Wednesday, December 13, 2006
(9:13 PM) | Brad:
Rerun Movie: Songs from the Second Floor
Just finished watching, for the third time now, Songs From the Second Floor. What a great film. Between the visual comedy of a crucified Christ swinging like a pendulum because of the inadequacy of the icon's nails, to the greatest depiction of Nietzsche's vision of God's murder in the market (i.e., the heaving of Christ, repeatedly, seemingly endlessly, into the garbage heap, because he no longer sells), to the cinematic allusions to Godard's Weekend and Bergman's Seventh Seal, to the disturbing effect of a stationary camera, to the best director's commentary ever, the film rarely misses a beat.

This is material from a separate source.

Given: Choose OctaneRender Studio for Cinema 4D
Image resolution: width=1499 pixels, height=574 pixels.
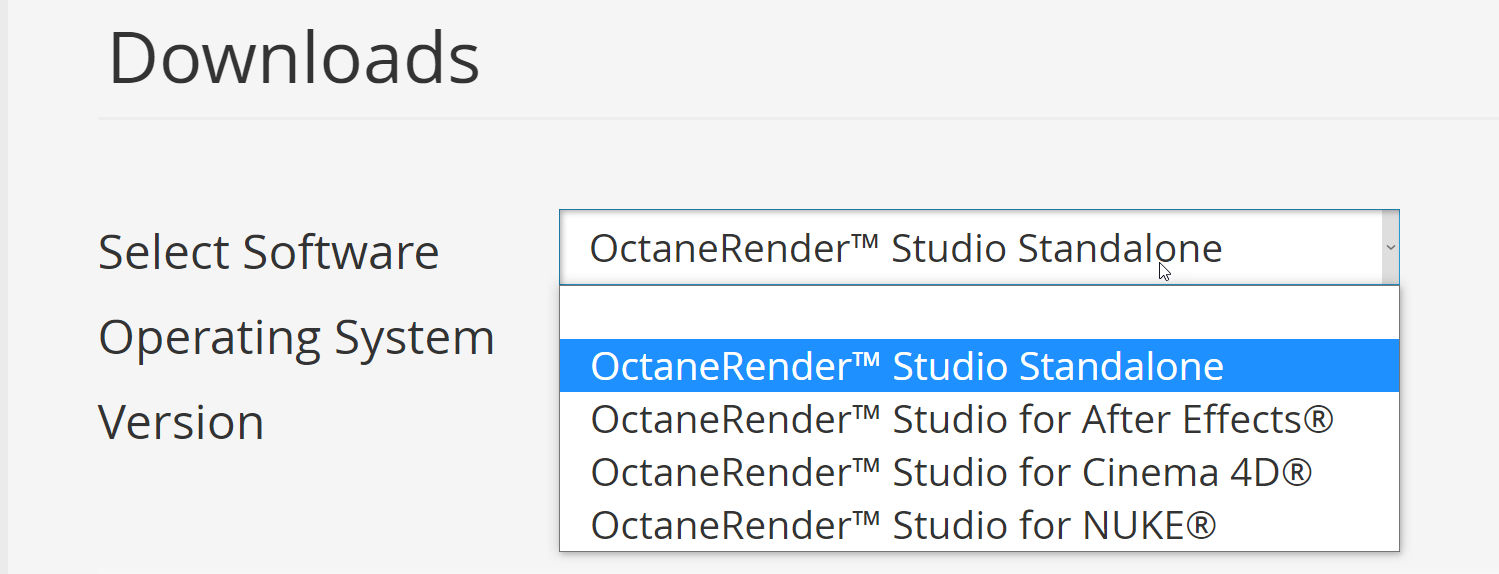Looking at the screenshot, I should coord(950,472).
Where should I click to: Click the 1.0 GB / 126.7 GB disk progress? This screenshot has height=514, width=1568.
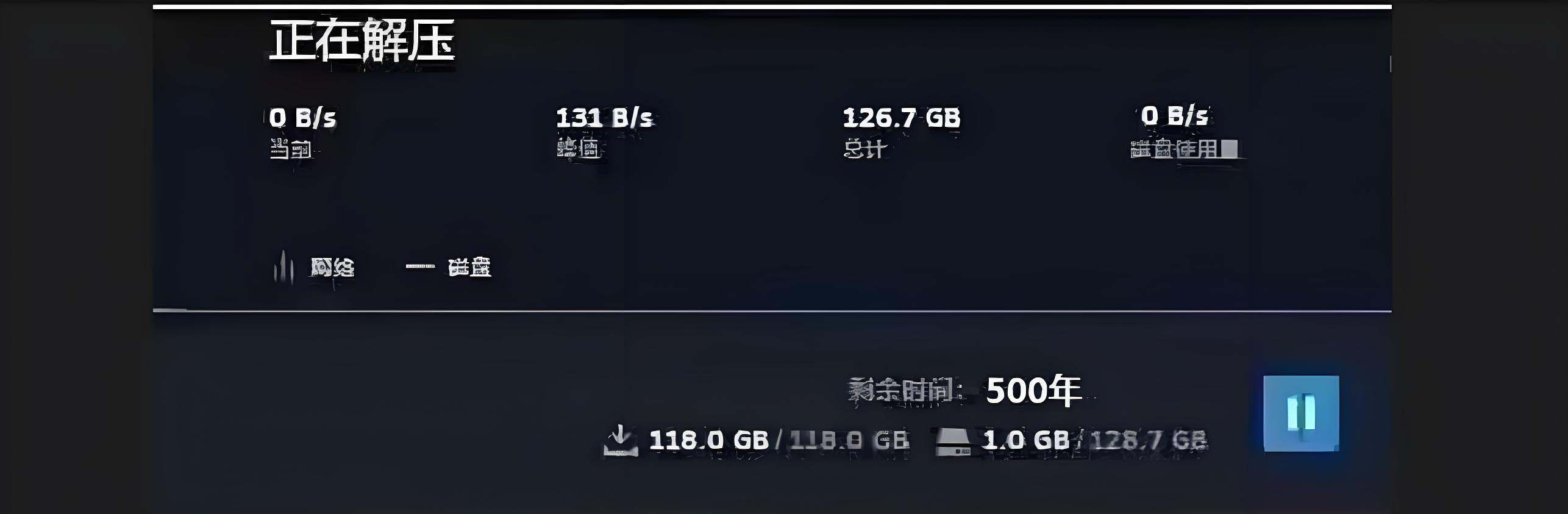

Possibly a little overt in its experimentation -- but just as possibly the best movie I've seen in the past two years.Plus, it never hurts when a movie is inspired by, and perhaps we could even say embodies, a poem I'd not heard before but have never forgotten since.
"Stumble between two stars," by César Vallejo
There are people so wretched, they don't even
have a body; their hair numbered,
their wise grief, low, in inches;
their manner, high;
don't look for me, the oblivion molar
they seem to come out of the air, to add up sighs mentally, to hear
bright smacks on their palates!
They leave their skin, scratching the sarcophagus in which they are born
and climb through their death hour after hour
and fall, the length of their frozen alphabet, to the ground.
Pity for so much! pity for so little! pity for them!
Pity in my room, hearing them with glasses on!
Pity in my thorax, when they are buying suits!
Pity for my white filth, in its combined scum!
Beloved be the sanchez ears,
beloved the people who sit down,
beloved the unknown man and his wife,
my fellow man with sleeves, neck and eyes!
Beloved be the one with bedbugs,
the one who wears a torn shoe in the rain,
the one who keeps vigil over the corpse of bread with two matches,
the one who catches a finger in a door,
the one who has no birthdays,
the one who lost his shadow in the fire,
the animal, the one who looks like a parrot,
the one who likes like a man, the rich poor man,
the extremely miserable man, the poorest poor man!
Beloved be
the one who is hungry or thirsty, but has no
hunger with which to satiate all his thirst,
nor thirst with which to satiate all his hungers!
Beloved be the one who works by the day, by the month, by the hour,
the one who sweats out of pain or out of shame,
the person who goes, at the order of his hands, to the movies,
the one who pays with what he does not have,
the one who sleeps on his back,
the one who no longer remembers his childhood; beloved be
the bald man without hat,
the just man without thorns,
the thief without roses,
the one who wears a watch and has seen God,
the one who has one honor and does not fail!
Beloved be the child, who falls and still cries
and the man who has fallen and no longer cries!
Pity for so much! Pity for so little! Pity for them!